作業の指示 A:
がん闘病記の本文によると、入院したときの体重は何キロでしたか。
作業の指示 B:
がん闘病記の本文の続きを、最後の文のあとから書き進めてください。

本文:

+ + + + + + +

東京大阪ラプソディー

私が生まれ育った故郷「東京」の友人たちへ、また私の「大阪」での生活を知る心優しき人たちに、徒然なるままに綴っています。

がん闘病記⑤ 術後~退院へ

2010-08-28 17:16:40 | 日記
 入院時の体重は78キロあったが、少しずつ体重は減少している。
術後1年から2年間で最も減少するらいい。一割から一割五分は仕方ないと覚悟しているが、あんまり痩せてしまうのは如何なものか…。
5月6日、術後8日目である。
家でどんだけダイエットしても75キロを切ることはなかったが、すでに体重はいとも簡単に72キロ台へシェイプアップ。
ただし不健康な減量なので嬉しくもなんともない。
一つだけ良かったことは血圧が下がったこと。以前ブログにも書いたが私は高血圧気味で薬を服用していたが、術後は上110前後、下は60~70と降圧剤を必要としなくなった。
主治医と相談して一応様子見で休止することになった。7年ぶりに薬から開放され嬉しかった。

+ + + + + + +

[集めたデータ項目]
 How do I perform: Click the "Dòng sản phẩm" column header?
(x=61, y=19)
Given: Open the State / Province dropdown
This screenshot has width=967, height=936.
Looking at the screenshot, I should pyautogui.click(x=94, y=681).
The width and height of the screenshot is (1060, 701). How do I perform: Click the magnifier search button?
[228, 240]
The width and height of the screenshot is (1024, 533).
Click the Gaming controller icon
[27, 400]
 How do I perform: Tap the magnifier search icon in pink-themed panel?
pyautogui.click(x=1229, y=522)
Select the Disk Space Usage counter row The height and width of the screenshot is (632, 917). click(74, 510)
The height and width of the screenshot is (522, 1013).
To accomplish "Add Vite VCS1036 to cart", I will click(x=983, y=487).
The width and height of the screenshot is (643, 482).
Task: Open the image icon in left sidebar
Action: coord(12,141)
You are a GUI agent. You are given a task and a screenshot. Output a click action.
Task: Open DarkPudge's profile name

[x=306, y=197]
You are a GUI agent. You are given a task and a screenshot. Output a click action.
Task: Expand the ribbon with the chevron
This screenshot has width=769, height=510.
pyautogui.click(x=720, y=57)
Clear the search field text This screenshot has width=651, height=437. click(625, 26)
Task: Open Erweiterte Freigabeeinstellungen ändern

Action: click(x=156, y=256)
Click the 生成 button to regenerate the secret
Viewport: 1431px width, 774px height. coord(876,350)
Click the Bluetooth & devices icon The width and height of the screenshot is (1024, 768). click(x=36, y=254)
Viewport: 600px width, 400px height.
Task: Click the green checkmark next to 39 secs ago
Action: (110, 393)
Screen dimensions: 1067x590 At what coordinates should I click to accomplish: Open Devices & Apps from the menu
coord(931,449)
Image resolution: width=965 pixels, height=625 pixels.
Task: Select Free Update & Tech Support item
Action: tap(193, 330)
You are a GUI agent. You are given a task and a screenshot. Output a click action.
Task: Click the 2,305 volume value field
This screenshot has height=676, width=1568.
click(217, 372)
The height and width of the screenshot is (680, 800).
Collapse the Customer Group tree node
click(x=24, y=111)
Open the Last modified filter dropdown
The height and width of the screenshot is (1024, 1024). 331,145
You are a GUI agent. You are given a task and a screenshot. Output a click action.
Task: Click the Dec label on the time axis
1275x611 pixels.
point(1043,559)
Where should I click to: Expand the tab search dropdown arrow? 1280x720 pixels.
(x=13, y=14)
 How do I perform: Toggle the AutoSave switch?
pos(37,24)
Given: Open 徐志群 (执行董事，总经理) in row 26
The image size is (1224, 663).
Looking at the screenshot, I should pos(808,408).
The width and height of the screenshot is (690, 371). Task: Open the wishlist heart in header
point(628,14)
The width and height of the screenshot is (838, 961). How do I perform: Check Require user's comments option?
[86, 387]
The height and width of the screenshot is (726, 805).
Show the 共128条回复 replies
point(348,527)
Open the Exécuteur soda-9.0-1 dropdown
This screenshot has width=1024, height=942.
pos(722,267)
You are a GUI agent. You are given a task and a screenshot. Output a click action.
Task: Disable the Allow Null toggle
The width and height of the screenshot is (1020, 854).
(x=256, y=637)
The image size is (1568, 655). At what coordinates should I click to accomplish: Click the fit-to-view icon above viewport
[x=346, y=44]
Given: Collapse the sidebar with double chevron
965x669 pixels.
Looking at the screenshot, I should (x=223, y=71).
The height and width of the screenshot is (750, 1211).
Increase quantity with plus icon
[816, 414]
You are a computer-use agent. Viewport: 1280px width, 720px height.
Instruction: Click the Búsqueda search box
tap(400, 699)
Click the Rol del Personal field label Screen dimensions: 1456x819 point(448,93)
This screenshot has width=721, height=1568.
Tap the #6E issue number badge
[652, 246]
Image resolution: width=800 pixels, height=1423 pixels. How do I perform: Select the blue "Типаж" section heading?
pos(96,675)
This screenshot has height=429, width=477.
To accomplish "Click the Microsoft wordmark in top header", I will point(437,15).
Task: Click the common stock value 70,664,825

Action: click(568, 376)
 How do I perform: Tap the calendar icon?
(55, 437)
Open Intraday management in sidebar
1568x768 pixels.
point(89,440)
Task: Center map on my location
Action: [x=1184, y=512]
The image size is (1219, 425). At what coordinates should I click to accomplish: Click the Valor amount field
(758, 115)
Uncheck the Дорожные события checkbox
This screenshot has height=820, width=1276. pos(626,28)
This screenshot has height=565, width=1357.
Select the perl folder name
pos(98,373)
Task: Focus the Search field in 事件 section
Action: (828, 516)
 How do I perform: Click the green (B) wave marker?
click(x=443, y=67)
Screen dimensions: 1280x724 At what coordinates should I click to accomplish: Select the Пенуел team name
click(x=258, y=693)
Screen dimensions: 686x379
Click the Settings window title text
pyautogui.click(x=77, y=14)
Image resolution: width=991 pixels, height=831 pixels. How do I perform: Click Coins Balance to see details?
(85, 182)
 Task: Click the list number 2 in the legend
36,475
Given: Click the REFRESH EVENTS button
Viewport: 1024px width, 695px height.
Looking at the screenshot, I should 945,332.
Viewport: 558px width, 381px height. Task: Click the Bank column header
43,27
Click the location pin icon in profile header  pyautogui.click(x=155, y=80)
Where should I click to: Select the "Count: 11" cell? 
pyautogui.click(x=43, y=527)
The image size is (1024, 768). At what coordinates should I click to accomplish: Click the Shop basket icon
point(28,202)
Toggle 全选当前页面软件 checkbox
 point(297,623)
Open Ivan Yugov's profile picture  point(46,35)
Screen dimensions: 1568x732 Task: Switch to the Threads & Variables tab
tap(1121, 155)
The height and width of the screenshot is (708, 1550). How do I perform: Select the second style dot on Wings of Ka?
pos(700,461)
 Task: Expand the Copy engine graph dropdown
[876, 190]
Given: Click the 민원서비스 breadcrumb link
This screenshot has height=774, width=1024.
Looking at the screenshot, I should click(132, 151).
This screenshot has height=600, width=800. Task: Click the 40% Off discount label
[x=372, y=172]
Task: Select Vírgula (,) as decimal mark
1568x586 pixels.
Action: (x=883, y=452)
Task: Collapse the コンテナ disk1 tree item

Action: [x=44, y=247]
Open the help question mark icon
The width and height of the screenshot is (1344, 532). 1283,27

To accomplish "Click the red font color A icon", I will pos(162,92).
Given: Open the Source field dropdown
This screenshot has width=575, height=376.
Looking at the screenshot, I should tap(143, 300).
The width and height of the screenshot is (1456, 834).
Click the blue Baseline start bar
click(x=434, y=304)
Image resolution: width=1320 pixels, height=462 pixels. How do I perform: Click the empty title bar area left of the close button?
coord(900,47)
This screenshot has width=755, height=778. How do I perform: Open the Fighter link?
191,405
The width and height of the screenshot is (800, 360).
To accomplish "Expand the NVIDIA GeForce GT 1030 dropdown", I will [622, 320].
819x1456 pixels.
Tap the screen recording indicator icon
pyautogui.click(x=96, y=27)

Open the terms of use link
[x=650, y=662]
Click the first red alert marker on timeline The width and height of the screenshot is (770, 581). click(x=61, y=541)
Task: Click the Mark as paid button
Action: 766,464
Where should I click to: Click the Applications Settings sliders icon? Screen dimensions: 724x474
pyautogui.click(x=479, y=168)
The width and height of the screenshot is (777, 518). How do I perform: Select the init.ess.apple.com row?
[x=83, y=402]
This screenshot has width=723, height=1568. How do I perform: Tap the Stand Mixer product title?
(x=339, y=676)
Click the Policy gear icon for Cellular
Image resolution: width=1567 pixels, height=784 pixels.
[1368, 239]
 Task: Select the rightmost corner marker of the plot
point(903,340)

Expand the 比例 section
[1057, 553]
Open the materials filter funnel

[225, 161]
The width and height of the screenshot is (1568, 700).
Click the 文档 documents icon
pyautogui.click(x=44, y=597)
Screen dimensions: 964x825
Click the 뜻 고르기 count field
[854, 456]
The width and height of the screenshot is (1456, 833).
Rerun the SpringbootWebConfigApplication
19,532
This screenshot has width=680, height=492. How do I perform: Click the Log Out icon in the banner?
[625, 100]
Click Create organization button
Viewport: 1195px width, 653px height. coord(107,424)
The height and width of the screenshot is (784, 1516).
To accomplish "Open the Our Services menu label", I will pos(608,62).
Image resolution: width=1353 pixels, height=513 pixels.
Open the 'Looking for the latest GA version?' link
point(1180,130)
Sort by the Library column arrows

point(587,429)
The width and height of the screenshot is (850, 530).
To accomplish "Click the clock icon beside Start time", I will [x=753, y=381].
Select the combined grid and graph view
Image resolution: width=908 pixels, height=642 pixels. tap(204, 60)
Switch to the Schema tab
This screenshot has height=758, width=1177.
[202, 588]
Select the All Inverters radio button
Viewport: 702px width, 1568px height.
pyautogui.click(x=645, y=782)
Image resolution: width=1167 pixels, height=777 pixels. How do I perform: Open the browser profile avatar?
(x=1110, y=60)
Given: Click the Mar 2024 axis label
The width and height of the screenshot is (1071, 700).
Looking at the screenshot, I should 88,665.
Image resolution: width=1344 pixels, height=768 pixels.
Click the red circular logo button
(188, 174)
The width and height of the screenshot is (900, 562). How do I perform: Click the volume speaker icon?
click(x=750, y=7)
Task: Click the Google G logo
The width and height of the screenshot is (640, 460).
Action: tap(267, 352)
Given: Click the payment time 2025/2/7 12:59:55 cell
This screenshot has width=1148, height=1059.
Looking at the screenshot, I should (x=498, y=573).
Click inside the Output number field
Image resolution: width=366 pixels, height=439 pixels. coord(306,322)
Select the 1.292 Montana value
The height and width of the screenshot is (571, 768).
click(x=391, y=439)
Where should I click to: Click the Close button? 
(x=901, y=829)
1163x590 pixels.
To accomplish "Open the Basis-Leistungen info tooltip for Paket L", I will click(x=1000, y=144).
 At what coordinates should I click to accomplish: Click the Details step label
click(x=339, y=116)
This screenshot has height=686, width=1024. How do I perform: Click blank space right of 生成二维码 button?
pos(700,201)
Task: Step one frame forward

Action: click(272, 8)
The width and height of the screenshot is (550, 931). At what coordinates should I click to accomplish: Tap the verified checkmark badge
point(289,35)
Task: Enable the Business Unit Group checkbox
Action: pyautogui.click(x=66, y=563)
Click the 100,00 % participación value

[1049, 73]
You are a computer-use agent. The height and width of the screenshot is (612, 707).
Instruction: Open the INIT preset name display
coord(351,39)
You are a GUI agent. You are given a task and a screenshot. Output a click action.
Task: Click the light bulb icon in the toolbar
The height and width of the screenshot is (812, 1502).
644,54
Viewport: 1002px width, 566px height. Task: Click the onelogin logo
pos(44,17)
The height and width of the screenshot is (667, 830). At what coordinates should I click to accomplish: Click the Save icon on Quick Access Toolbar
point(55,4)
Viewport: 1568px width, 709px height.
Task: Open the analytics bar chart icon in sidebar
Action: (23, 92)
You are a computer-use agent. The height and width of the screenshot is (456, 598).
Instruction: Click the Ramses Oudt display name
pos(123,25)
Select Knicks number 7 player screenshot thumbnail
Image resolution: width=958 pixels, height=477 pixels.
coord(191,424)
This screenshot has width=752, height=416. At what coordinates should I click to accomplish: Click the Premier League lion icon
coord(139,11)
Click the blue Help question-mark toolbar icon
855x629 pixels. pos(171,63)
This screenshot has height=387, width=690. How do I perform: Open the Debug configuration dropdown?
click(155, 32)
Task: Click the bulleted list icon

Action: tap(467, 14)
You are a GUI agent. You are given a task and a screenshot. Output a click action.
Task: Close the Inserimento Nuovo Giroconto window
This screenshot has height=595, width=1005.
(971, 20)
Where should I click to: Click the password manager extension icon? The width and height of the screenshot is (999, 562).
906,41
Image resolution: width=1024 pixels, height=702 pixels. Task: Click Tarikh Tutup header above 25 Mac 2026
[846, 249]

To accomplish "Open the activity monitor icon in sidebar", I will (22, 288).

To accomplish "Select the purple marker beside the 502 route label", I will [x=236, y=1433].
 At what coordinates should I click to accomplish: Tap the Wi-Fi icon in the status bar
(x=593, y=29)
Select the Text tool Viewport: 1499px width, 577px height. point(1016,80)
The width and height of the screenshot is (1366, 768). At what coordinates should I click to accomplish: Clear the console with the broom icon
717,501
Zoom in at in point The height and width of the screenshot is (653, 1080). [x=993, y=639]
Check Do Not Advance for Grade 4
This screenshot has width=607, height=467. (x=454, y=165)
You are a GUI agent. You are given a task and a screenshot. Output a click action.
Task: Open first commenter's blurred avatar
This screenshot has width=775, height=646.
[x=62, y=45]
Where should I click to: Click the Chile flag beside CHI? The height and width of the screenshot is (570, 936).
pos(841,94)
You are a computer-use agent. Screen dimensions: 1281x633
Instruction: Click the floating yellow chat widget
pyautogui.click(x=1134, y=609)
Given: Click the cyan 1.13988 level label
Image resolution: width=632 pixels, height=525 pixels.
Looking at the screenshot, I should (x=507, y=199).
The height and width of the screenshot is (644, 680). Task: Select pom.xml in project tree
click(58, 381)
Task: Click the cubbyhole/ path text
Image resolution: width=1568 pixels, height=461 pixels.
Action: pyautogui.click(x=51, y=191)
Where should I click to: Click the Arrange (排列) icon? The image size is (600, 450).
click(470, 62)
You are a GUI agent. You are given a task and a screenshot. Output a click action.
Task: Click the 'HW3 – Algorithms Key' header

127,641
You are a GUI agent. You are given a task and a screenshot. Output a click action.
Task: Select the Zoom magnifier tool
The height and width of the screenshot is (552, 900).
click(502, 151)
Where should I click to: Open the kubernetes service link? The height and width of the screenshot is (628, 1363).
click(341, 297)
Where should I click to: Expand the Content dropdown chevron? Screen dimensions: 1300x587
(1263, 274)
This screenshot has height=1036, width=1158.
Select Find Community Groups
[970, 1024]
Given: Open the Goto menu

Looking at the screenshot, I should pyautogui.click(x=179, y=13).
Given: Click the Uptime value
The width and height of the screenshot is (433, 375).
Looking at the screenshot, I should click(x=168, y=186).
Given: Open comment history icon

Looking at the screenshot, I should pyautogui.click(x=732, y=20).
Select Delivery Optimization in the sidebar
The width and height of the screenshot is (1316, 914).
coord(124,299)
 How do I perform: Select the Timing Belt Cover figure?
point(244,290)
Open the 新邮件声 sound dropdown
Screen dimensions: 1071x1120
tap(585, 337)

+ + + + + + +

回答 A:
78キロです。

回答 B:
 巷ではゴールデンウイークも終わり、みんな今日から仕事だ。私は相変わらず病院で休日だ…連休の間は連日多くの見舞い客で病室は賑わった。本当に有り難いことだった。1666号室はゆったりしているが、同室の3人に迷惑がかからないよう食堂脇の談話スペースで過ごすことも多い。
 
 術後9日目、5階にあるファミマや1階にあるドトールで買い食いを始める。
味気ない病院食に比べて甘い・塩辛い・酸っぱいなどは段違いに濃い味で戸惑うほどだ。
プリンやサンドイッチ、ヨーグルトなどの乳製品などを買い漁る。

しかし、悲劇は突然やって来た。。。突然こみ上げる猛烈な吐き気。。胃がないので吐き出す力もなく延々と続くような悪夢の時間・・・
「ううう、ちょっと待ってくれ」、、、30分間以上洗面所から離れられない。
唾液が止めどもなく流れる。指を突っ込んでも吐けない苦しみは表現できない。
ベッドの脇に跪き腹を両手で押さえながら「なんじゃ~こりゃ~」と松田優作のセリフが口をつく。

何を食べたからとか、急いで食べたからとかではなく、何の前触れもなく突然やってくる苦悶の時間。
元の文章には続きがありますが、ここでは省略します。